Prime Minister Kyriakos Mitsotakis sent messages to both Turkey and the international community during a discussion with journalist John Defterios at the 5th International Euro-Arab Summit.
He stated that he was ready for a discussion aimed at resolving the problems in the context of international law, and stressed that if Turkey really wants to solve these problems, it will sit at the negotiating table, but as he said “I believe that Turkey does not want to play according to the rules.”
The Prime Minister clarified whether there is a prospect and whether he is willing in the future “to share [with Turkey] energy resources found.”
His response was that “this is not something we are discussing” and reiterated that first the maritime zones need to defined in a fair way.
“This is the first priority and it is not something we have managed to do for many decades. However, I would like to emphasize that our government has signed a demarcation agreement with Italy, we have signed a partial demarcation agreement with Egypt and we have agreed with Albania to appeal to the International Court of Justice and let the Court decide on the demarcation of our sea,” Mitsotakis said.
“We have shown that this problem can be solved if there is a commitment to international law and good neighborly relations. Honestly, I believe that Turkey does not want to play by the rules,” he continued.
“They continue their provocative behavior. And – as I said – the European Council has set a deadline. This is no longer an issue that affects our bilateral relations,” he said.
He added that Greece has made many efforts to reach an agreement with Turkey since he took office as Prime Minister, and denounced Turkey’s stance.

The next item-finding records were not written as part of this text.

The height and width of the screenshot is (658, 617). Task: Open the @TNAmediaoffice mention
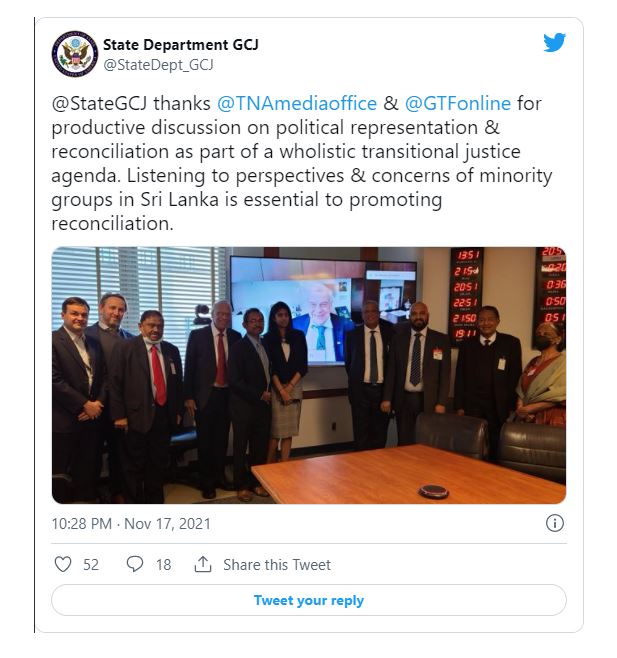(297, 103)
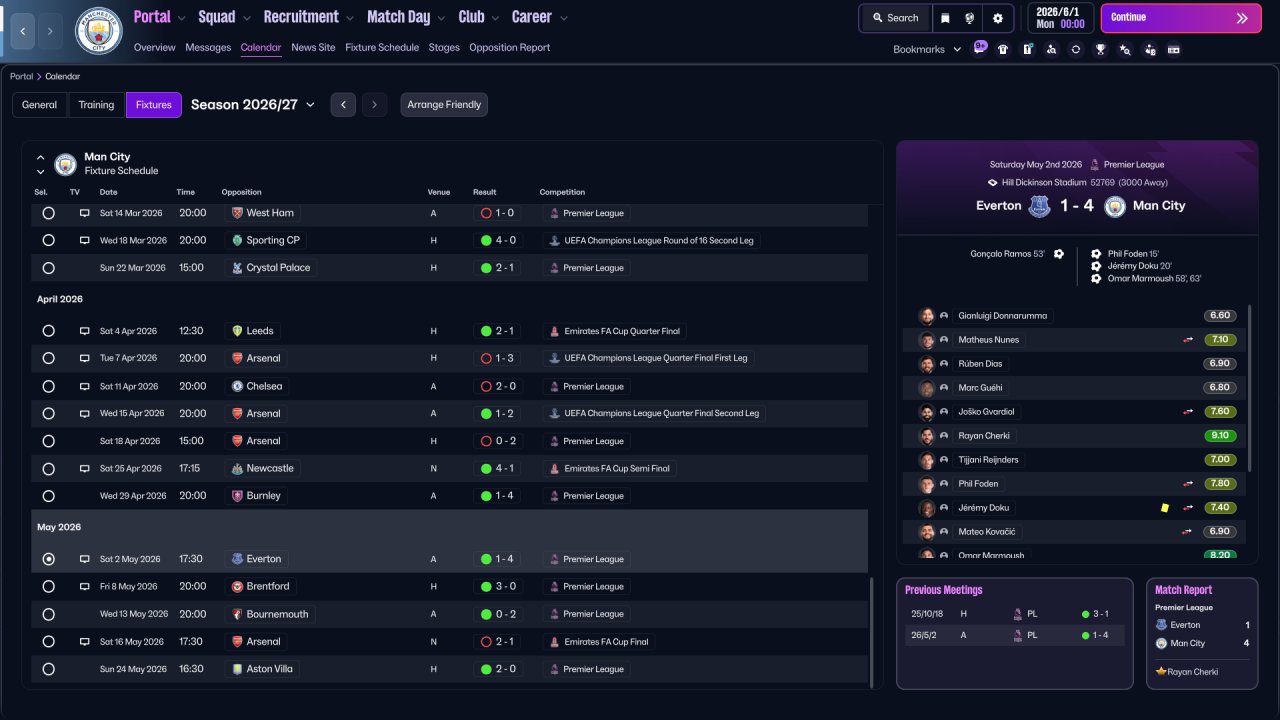1280x720 pixels.
Task: Click the Manchester City club badge
Action: tap(99, 31)
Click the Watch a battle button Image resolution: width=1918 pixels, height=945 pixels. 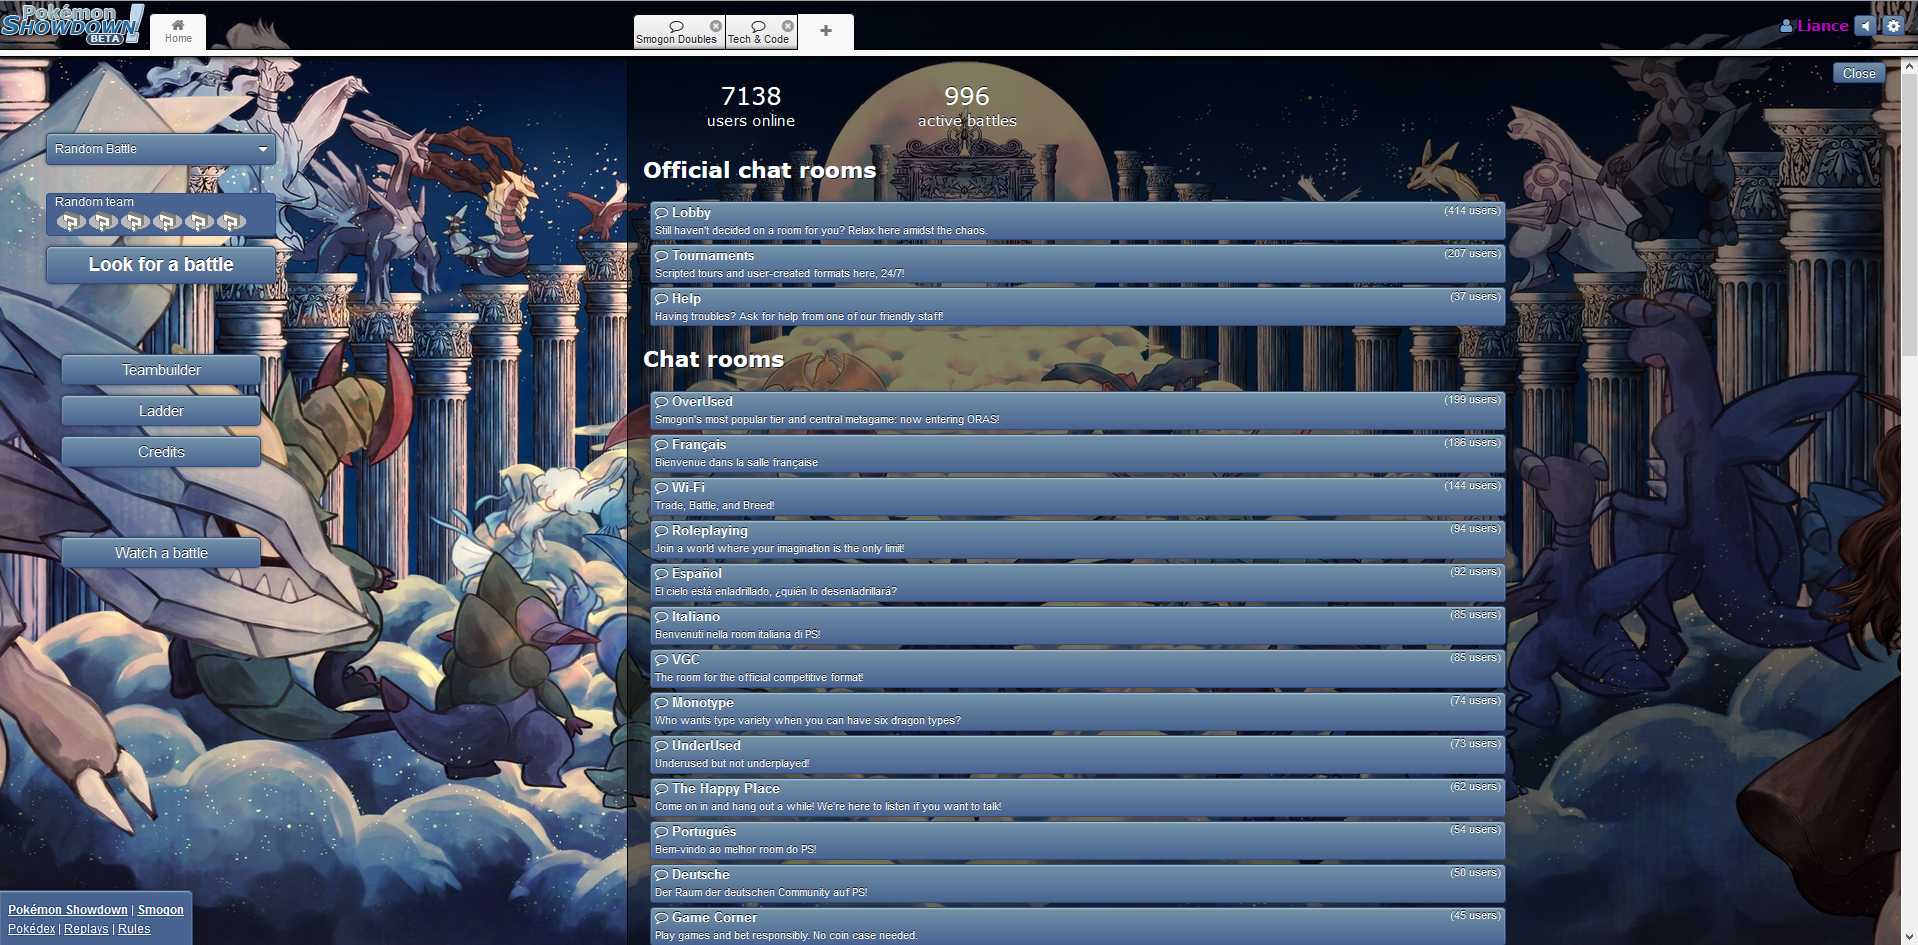click(x=161, y=553)
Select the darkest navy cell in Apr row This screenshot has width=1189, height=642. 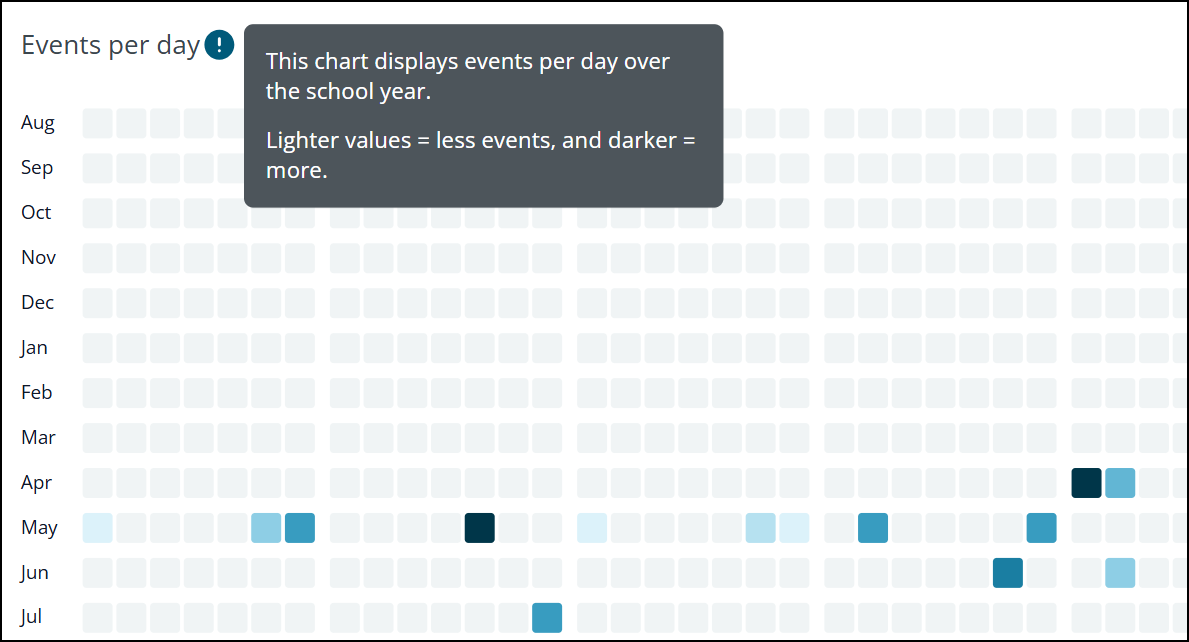[x=1086, y=483]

“In response, we received a series of particularly provocative actions, which challenged our sovereign rights, with unilateral research activities in areas that we consider the Greek Exclusive Economic Zone,” said Mitsotakis.
He also said that it was up to Turkey to choose “whether to decide whether it wants a constructive relationship with Europe or whether it wants a conflicting relationship” and warned Ankara that if it chose the latter “it should know that there will be consequences for it”.
“I think the Europeans have understood that this is not just a dispute between Greece and Turkey, or Cyprus and Turkey. Events in the Eastern Mediterranean are affecting Europe as a whole,” said Mitsotakis.